It is written:
“The LORD’S Passover is on the 14th day of the first month just before dark.” (Leviticus 23:5)
Passover is the first yearly feast of Israel. It is the celebration of how God brought the people of Israel out of Egyptian slavery (as recounted especially in the Book of Exodus). This feast falls in the Hebrew month of Nisan (which on our English colanders is between March and April). God instructed the people to slaughter a lamb and cover their homes in its’ blood. When the angel of God was on its’ way to kill the firstborn of the Egyptians, it would “pass over” the homes that were covered by the blood of the Lamb. This was prophetic of Jesus (1 Corinthians 5:7).
Several things are interesting and worthy of notice.
First, prior to Passover, the Jewish people must go through their homes and remove all leaven. This includes not only bread, but anything with leaven. As one author has pointed out:
““Among the special and positive directions given at the institution of the Passover, the Hebrews were told: “Seven days shall ye eat imleavened bread; even the first day, ye shall put away leaven out of your houses; for whosoever eateth leavened bread from the first day until the seventh day, that soul shall be cut off from Israel.” (Ex. 12 : 15.). “The Hebrew word (JSeor) here translated leaven, is some times rendered, Yeast or Ferment or Sourer; and the Hebrews have always understood it as embracing all fermented things) wine as well as bread….“Rev. C. F. Frey, a converted Jew, and good authority on this subject, says in his remarks on the Passover: “Nor dare they drink any liquor made from grain, or any liquor which has passed through the process of fermentation.” Their drink during this feast, says another distinguished Hebrew scholar, ‘is either fair water, or raisin wine prepared by themselves for the purpose; but no kind of leaven must be used.’ Calmet says-‘The Jews before the Passover, carefully examine all the house, with scrupulous care, to eject, not merely fermented bread or wine, but whatsoever may have any ferment in it.’ “Rabbi Manasseh Ben Israel in a work published on this subject (in 1656) more than two hundred years ago, says: ‘Here, at this feast, every thing ought to be so pure as not to admit of any ferment, or any thing which may ferment.’ “Mr. A.C. Isaacs, whose testimony is entitled to the fullest confidence, says: ‘I spent six and twenty years of my life among my own people; and prior to my becoming a convert from the Jewish to the Christian faith, I sustained among them the office of a Hebrew teacher. I can therefore speak confidently upon the subject; all the Jews with whom I have ever been acquainted, use unfermented wine at the Passover-a wine usually made by themselves expressly for the purpose. If it should ever be fermented it is certainly unknown to them, and against their express intentions; but I have never known it to exhibit any of the symptoms of fermentation.’ “Thus we have conclusive evidence, both from the Bible and other history, that the Hebrews never did, on any occasion, use fermented wine at the Passover.” (Ralph S. Cranton, The Wine Of The Bible, 218-247 (Kindle Edition))

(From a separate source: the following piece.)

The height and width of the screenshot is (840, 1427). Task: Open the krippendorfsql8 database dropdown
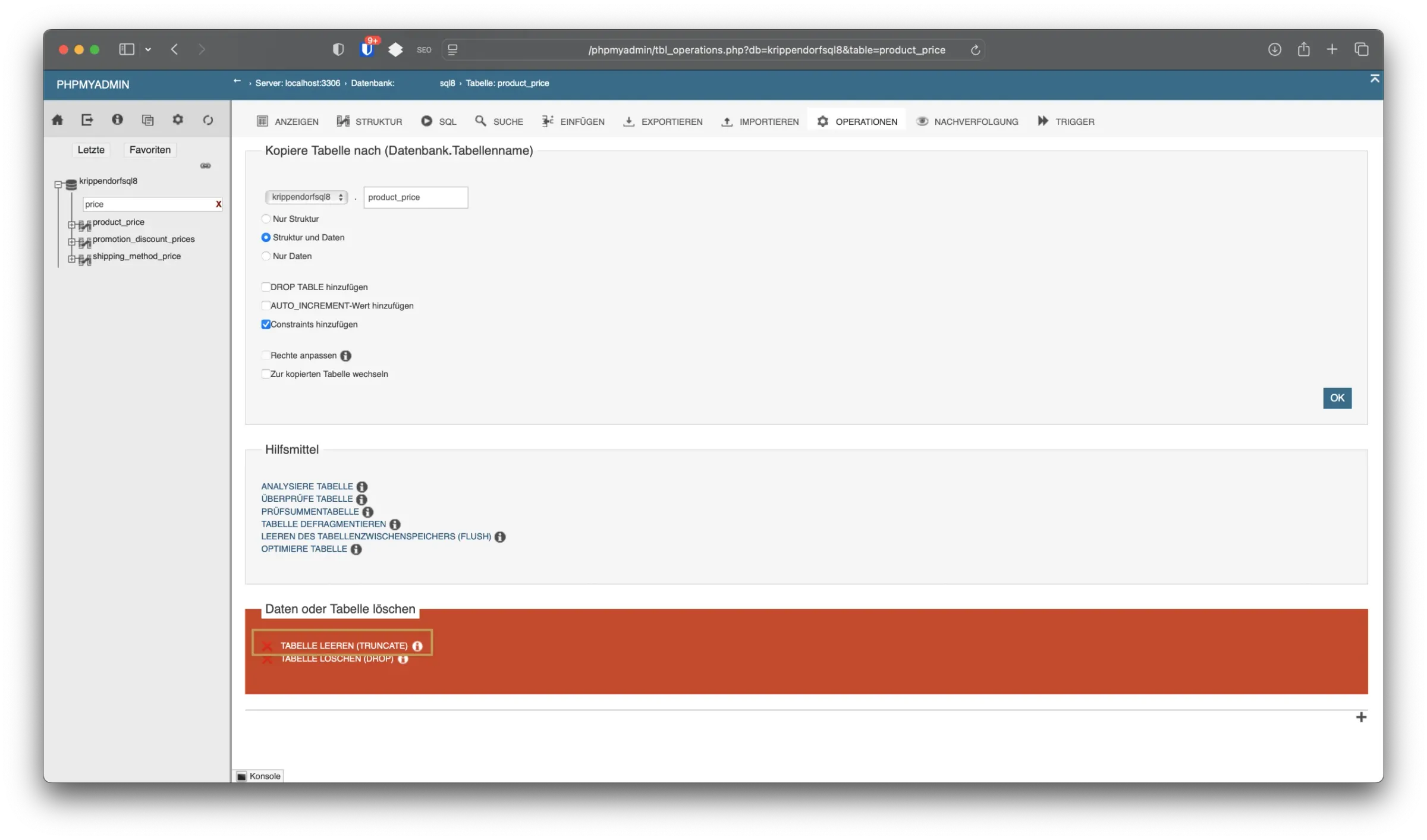[307, 197]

This fact is one of the ways that we know that the elements of the Lord’s Supper were unleavened bread and fruit of the vine (i.e., unfermented grapejuice and not alcoholic wine).
Second, the Passover had amazing details which pointed to the Cross of Jesus. Long ago, the second century Christian, Justin Martyr, wrote:
“”The lamb, which is roasted, is roasted and dressed up in the form of the cross. For one spit pierces right through from the lower parts up to the head, and another one pierces the lamb across the back, to which are attached the legs of the lamb. (Justin Martyr (c. 160, E), 1.215.).
Even more specifically, Johnson has written:
““Preparation for the Passover Nisan 14 According to the Mishnah, Moed (set feasts), Pesahim (Passover), the father of the house would go choose a lamb without spot or blemish on the tenth of Nisan and take it home. For four days all could inspect the lamb to guarantee it was truly perfect. “Then on the fourteenth of Nisan at the time called “between the evenings,” or 3 PM, the father would bring the family outside of the house and place the lamb in the doorway of the house and kill it. He gathered the blood in a basin placed in the threshold of the doorway. “The father then put his family back inside the house and took hyssop and dipped it in the blood and used it to place the lamb’s blood on the lintel and the two door posts. The blood then formed a pattern of a cross on the door, when it dripped down to the threshold. “The lamb was then skinned and roasted upright on a pomegranate stick with a cross piece to hold it open. The intestines were prepared and placed around the head to be roasted also. This was called “the crowned sacrifice.” So we see the lamb on a cross with a crown on its head! “The mother and father must finish cooking the lamb before the evening. That evening as dusk turns into the 15th of Nisan (which is a high Sabbath[b]), the Passover Seder meal begins.” (Ken Johnson, Th.D, Ancient Messianic Festivals And The Prophecies They Reveal, 36-37 (Kindle Edition, emphasis added, M.T.)